When you see a doctor about knee pain that occurs when you climb stairs, the first thing they do is a physical exam. Additionally, they will review your medical history and all symptoms.

arthritis

When diagnosing osteoarthritis, doctors usually use x-rays to look at the spaces between the bones of the knee joint. X-rays also allow them to see any damage that may have occurred to the bones themselves.

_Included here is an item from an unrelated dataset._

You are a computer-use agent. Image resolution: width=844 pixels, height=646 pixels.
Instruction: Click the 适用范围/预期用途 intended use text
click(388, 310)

If doctors suspect another form of the condition, such as rheumatoid arthritis or psoriatic arthritis (an autoimmune form), they may also draw blood to confirm the diagnosis.

Chondromalacia patella

In the case of chondromalacia patella, you cannot see damage to the cartilage on an X-ray. Therefore, magnetic resonance imaging (MRI) is often required to properly diagnose this condition.

treat

Both chondromalacia patella and arthritis can initially be managed well with conservative measures, especially when symptoms are mild to moderate. The following suggestions may help ease the pain you feel when you walk up the stairs.

Chondromalacia patella

Chondromalacia patella is common in people who participate in repetitive activities such as running. Therefore, rest can play an important role in reducing pain associated with this condition. Additionally, the following therapies may be helpful:

  • freeze your knees
  • Over-the-counter (OTC) or prescription pain relievers
  • physical therapy
  • lose weight
  • Modify your footwear

Physical therapy can help increase the strength and flexibility of the leg muscles. Additionally, this work can help reduce the force exerted on the knee itself and improve the tracking of the kneecap. Your therapist may also work with you to modify your running or cycling form to relieve your knee pain.

arthritis

As with chondromalacia, you can use the RICE principles (rest, ice, compression, elevation) to improve arthritis pain. Additionally, the following may benefit knee arthritis:

  • over-the-counter pain relievers
  • stay active
  • physical therapy
  • Orthotics on shoes
  • maintain a healthy weight

Bed rest or prolonged sitting is rarely an effective solution. Instead, try riding a stationary bike or short walks with the least resistance. These activities can help loosen stiff knees and improve your overall soreness.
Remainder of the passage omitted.